When working with HTML, we can get away with a whole plethora of errors and the parser will still present the page to the user, mostly by guessing. So here it’s less important to encode your ampersands, because it will only matter in the rarest of cases, and not send the parse to an abrupt doom. But I’d still say it’s important to give the parser as many clues as possible (read: make your documents well-formed), because it’s unlikely that parsers will become more forgiving.
So, validation ≠ well-formedness, validation is less important than well-formedness.

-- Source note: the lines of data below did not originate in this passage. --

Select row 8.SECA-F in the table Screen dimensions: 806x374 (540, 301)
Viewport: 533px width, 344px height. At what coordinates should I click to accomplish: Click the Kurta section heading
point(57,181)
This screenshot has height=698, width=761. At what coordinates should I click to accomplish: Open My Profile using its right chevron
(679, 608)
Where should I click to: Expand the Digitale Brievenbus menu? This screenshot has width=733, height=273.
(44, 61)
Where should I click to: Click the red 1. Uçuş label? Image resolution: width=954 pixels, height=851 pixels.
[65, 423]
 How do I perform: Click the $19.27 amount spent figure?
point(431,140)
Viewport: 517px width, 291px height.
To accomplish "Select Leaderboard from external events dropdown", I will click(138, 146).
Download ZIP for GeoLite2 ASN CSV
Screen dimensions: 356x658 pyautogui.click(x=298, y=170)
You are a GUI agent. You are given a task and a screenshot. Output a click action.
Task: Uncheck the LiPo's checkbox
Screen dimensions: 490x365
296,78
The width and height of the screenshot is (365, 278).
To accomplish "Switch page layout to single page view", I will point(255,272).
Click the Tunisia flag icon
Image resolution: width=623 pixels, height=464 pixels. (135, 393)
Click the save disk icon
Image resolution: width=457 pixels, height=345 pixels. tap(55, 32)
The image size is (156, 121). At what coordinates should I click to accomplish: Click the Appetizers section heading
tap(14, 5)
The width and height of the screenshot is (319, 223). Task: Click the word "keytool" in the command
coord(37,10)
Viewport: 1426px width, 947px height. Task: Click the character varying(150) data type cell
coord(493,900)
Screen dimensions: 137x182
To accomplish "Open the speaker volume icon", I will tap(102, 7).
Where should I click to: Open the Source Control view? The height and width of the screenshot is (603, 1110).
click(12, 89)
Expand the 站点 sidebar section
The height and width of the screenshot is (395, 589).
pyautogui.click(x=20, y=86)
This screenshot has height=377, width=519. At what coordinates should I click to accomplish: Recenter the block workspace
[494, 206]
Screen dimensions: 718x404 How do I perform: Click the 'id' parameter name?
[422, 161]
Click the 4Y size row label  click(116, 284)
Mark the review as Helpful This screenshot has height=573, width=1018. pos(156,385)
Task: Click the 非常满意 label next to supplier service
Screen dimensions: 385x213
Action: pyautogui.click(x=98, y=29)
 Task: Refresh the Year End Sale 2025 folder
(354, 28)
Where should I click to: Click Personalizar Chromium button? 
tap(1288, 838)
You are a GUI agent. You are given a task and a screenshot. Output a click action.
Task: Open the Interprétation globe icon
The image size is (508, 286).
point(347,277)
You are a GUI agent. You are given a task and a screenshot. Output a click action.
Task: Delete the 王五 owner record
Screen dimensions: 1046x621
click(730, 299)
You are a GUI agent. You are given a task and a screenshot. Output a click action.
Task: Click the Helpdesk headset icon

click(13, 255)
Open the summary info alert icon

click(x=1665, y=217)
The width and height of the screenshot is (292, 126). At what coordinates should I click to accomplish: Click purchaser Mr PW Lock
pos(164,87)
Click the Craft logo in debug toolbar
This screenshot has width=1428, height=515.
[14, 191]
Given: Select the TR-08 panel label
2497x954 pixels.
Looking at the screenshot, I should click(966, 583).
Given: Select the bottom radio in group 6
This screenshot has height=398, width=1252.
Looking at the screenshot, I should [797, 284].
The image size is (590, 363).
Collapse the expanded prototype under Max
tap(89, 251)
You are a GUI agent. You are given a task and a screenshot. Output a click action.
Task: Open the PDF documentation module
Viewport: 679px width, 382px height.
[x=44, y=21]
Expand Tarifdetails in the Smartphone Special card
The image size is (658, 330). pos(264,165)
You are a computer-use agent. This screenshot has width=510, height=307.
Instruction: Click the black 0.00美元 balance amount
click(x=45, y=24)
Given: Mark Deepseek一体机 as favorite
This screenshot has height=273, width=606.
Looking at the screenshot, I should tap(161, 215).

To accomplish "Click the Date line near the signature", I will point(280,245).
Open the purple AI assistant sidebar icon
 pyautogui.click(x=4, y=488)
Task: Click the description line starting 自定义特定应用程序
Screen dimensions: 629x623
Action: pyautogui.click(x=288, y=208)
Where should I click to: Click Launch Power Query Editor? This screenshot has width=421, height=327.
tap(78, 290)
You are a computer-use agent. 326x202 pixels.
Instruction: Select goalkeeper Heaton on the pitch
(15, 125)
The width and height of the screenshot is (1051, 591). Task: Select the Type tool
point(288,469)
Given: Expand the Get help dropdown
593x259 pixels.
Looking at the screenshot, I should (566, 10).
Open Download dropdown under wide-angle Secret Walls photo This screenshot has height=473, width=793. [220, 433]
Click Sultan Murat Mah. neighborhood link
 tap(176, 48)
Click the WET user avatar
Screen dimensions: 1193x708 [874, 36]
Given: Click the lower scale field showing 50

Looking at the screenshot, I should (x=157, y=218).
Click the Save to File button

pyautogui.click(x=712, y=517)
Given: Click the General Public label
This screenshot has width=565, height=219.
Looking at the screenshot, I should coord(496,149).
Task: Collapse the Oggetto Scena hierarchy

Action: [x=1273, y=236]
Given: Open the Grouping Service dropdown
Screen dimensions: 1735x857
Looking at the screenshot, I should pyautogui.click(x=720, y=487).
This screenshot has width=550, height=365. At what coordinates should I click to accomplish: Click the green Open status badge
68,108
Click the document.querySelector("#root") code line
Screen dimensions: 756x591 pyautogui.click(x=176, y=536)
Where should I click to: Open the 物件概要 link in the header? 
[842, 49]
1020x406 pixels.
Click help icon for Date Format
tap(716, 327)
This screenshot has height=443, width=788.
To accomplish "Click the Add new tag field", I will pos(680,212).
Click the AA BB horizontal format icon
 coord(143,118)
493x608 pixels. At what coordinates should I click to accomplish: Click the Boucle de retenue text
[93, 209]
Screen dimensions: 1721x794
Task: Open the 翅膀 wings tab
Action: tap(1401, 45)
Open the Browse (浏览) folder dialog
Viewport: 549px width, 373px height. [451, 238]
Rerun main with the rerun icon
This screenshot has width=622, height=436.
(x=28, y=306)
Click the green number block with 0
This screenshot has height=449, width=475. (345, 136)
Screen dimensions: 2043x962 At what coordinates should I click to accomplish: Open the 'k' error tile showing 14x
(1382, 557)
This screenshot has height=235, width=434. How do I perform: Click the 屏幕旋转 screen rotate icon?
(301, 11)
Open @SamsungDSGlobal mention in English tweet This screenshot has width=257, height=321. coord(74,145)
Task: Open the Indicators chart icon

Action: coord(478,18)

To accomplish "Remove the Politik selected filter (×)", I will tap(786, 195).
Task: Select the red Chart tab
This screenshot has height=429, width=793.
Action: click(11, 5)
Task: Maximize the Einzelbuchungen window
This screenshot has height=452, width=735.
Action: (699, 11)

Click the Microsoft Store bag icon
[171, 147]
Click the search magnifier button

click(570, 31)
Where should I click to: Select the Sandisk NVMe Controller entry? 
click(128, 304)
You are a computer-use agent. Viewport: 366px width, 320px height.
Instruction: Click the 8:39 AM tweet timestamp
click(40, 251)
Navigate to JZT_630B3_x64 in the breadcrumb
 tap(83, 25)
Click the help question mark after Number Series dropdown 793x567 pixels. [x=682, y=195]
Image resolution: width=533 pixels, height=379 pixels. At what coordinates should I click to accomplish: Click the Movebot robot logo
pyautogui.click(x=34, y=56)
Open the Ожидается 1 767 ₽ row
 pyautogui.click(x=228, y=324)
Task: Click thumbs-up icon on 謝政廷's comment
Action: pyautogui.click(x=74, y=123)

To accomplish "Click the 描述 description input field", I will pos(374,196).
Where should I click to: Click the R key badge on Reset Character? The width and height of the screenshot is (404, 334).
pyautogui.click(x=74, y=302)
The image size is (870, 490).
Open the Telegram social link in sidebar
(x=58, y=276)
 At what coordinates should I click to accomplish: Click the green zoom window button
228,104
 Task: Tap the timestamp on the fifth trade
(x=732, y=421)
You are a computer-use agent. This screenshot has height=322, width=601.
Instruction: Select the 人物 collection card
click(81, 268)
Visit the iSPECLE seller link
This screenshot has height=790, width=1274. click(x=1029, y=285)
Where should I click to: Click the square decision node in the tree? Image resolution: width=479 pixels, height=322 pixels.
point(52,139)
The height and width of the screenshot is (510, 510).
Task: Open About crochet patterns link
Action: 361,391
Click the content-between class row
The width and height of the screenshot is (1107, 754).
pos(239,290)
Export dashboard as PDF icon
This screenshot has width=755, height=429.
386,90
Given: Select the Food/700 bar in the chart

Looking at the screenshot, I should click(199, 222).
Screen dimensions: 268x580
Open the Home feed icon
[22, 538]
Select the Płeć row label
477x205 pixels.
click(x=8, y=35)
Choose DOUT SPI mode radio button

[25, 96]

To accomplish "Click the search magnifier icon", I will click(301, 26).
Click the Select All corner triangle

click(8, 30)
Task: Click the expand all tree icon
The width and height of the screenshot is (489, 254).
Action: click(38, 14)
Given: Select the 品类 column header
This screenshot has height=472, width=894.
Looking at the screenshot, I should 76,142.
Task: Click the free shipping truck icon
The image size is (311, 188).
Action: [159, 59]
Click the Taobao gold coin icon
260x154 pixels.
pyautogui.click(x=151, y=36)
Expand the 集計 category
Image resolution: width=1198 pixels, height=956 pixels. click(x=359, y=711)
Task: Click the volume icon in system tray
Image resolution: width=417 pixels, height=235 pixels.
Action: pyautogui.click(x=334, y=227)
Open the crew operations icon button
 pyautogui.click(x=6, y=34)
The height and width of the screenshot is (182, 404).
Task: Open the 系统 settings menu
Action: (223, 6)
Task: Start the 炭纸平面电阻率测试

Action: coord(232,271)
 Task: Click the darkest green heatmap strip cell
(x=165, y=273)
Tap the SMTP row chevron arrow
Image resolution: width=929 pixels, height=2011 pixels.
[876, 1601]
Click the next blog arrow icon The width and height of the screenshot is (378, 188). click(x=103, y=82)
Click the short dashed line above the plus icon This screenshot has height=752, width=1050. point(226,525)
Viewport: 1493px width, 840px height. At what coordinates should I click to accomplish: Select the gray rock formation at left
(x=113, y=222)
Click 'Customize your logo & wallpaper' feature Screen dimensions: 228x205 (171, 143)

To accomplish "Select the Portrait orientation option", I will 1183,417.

But (spot the mini-rant coming), why do we have to encode our ampersands at all? 99.9% of the time it’s a pain. This is true of so many of the W3C standards: they ban certain things on the grounds that in a worst possible scenario, things could go badly wrong. Why has XHTML sent as text/html been labelled ‘evil’? Because, if a user does a list of things in a certain, exact, order, things go badly wrong. We have to hack around a whole list of worse-case scenarios. We’re reaching for a kind of code-utopia which is backfiring in the form of making writing decent code for the web a pain in the arse.
But is this a bad idea? In my opinion, no, it’s not. Maybe another solution could be reached that means the masses can code easily without the worse-case scenarios popping up, but then again maybe this isn’t possible. Maybe this is the only way to do things. In which case, think about it: why does accessibility and usability go to such extremes to make websites so easy to use, assuming virtually nothing about the user? Because, and here’s the crunch point, the web is open to anyone. Anyone has the right to use, browse casually, be treated with a respect (which is what usability is trying for).
Extrapolating this, anyone, therefore, has the right to create code. The coder has every right to expect a perfect XHTML standard. For everything to behave as you think it should. And while non-encoded ampersands are easy to spot (the parser tells you where they are!), realising that none of your query-string variables are getting through because you haven’t encoded ampersands would take a whole lot longer to figure out.
That’s why standards are so debateable.